Involvement of n-methyl-d-aspartate receptors in nociception and motor control in the spinal cord of the mouse: Behavioral, pharmacological and electrophysiological evidence

The present study evaluated, using behavioral and electrophysiological methods, the involvement of the N-methyl-d-aspartate receptor in the processing of noxious information in the spinal cord of the mouse. The selectivity of the excitatory amino acid antagonists 2-amino-5-phosphonovalerate and glutamylaminomethylsulphonate was assessed behaviorally, using their ability to reverse the biting behavior elicited by intrathecal excitatory amino acid administration as a tool. 2-Amino-5-phosphonovalerate at concentrations up to 1 mM was shown to be selective for the N-methyl-d-aspartate receptor, while glutamylaminomethylsulphonate was selective for the kainate and quisqualate receptors at similar concentrations. At these concentrations, intrathecal administration of 2-amino-5-phosphonovalerate to awake mice produced significant analgesia on a battery of tests, as well as a dose-related motor impairment, while glutamylaminomethylsulphonate was without effect.
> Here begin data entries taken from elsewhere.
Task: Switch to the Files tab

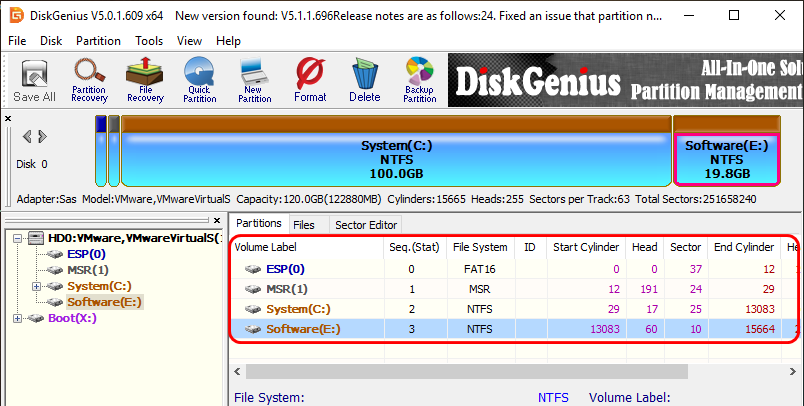Action: pos(304,225)
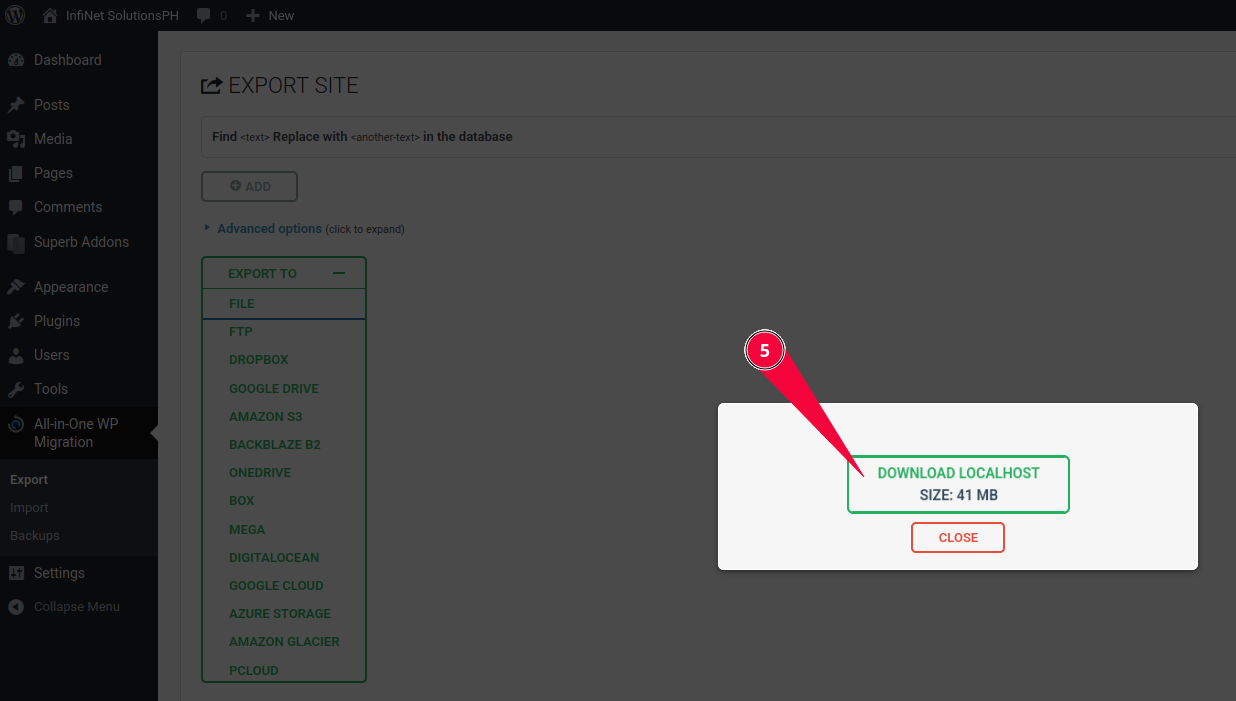Open the site home icon
The image size is (1236, 701).
point(50,15)
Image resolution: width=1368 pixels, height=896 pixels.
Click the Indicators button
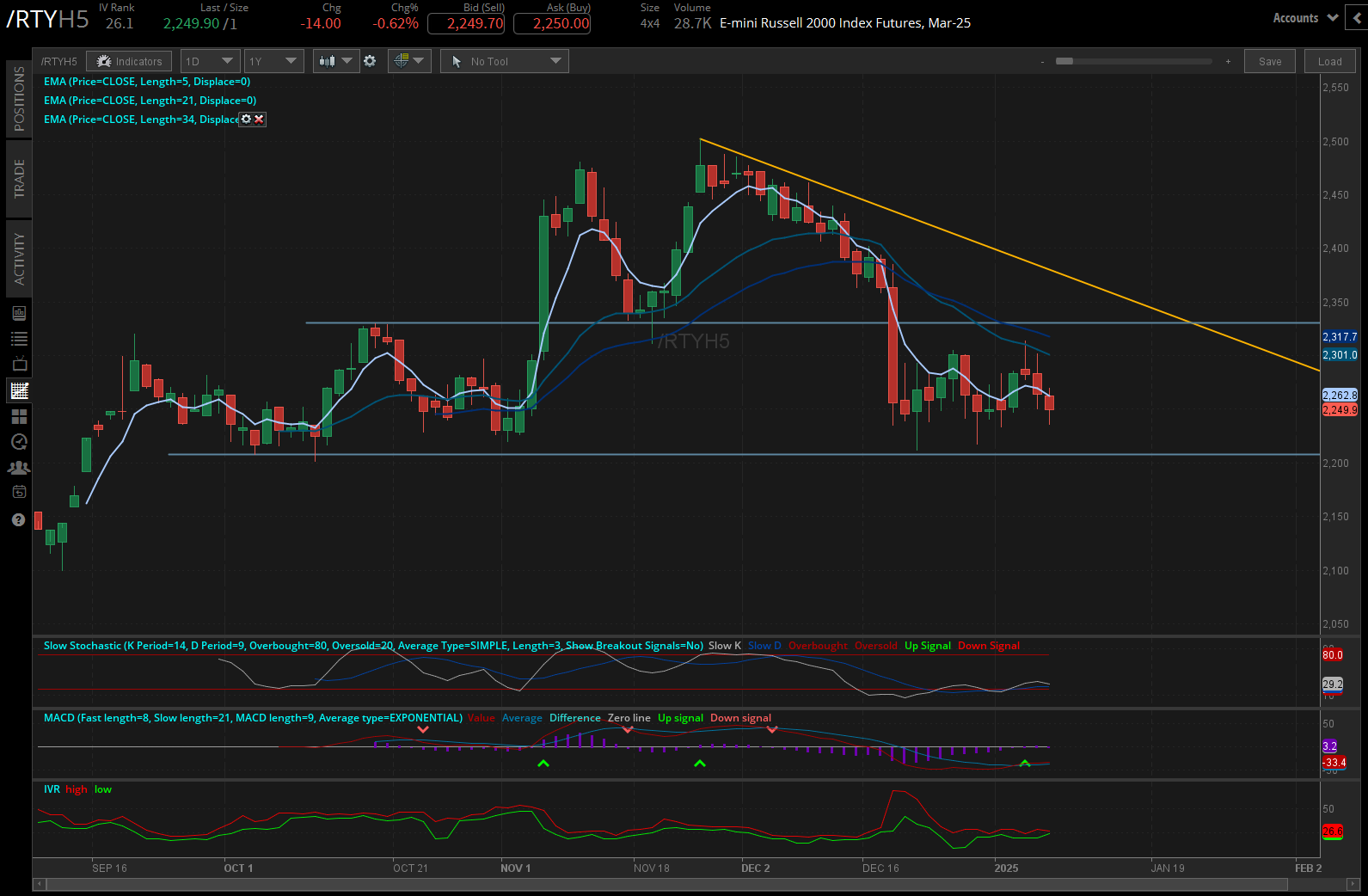[130, 61]
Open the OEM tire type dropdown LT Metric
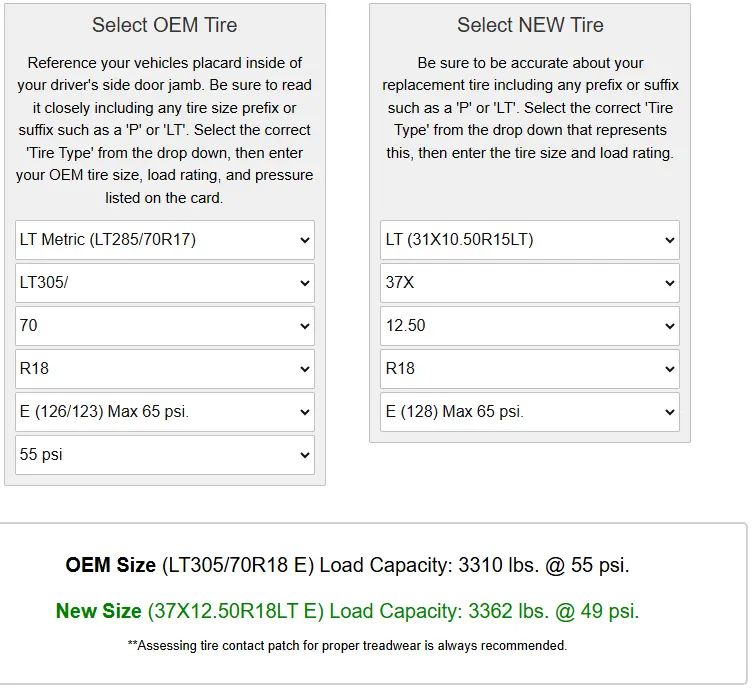 pyautogui.click(x=165, y=240)
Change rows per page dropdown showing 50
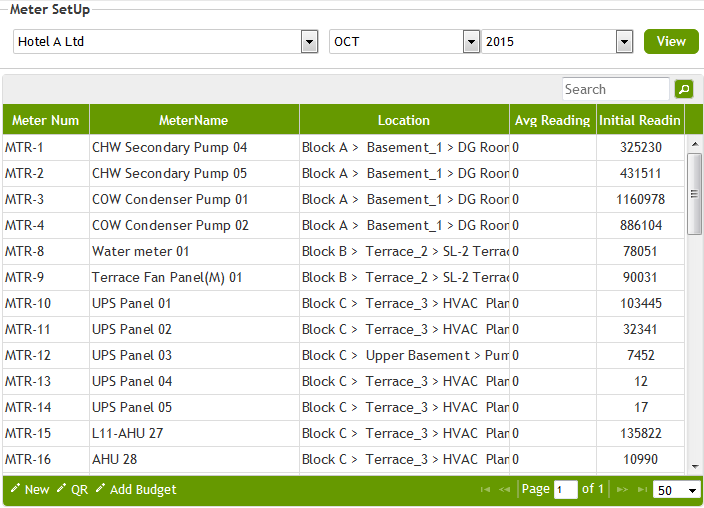 tap(678, 490)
Proof that 2-amino-5-phosphonovalerate exerts its effects via N-methyl-d-aspartate receptors is that glutamylaminomethylsulphonate, at concentrations which also block this receptor ( > 1 mM), also produced analgesia and motor effects. Furthermore, N-methyl-d-aspartate, but not kainate or quisqualate, reversed the analgesic effects of 2-amino-5-phosphonovalerate. In fact, significant potentiation of analgesia could be seen with quisqualate. In accordance with the behavioral pharmacological data, topical application of 2-amino-5-phosphonovalerate onto the spinal cord of anesthetized mice significantly depressed the response of spinal sensory neurons to noxious mechanical and electrical stimulation, but did not affect the activity of neurons which showed no preferential reaction to noxious stimulation. Glutamylaminomethylsulphonate at non-analgesic concentrations was without effect. Based on these and other studies we conclude that N-methyl-d-aspartate bearing interneurons participate in nociception, and that N-methyl-d-aspartate antagonists exert their analgesic and motor effect by changing the tone of spinal neural action in the spinal cord, rather than direct intervention in primary afferent transmission.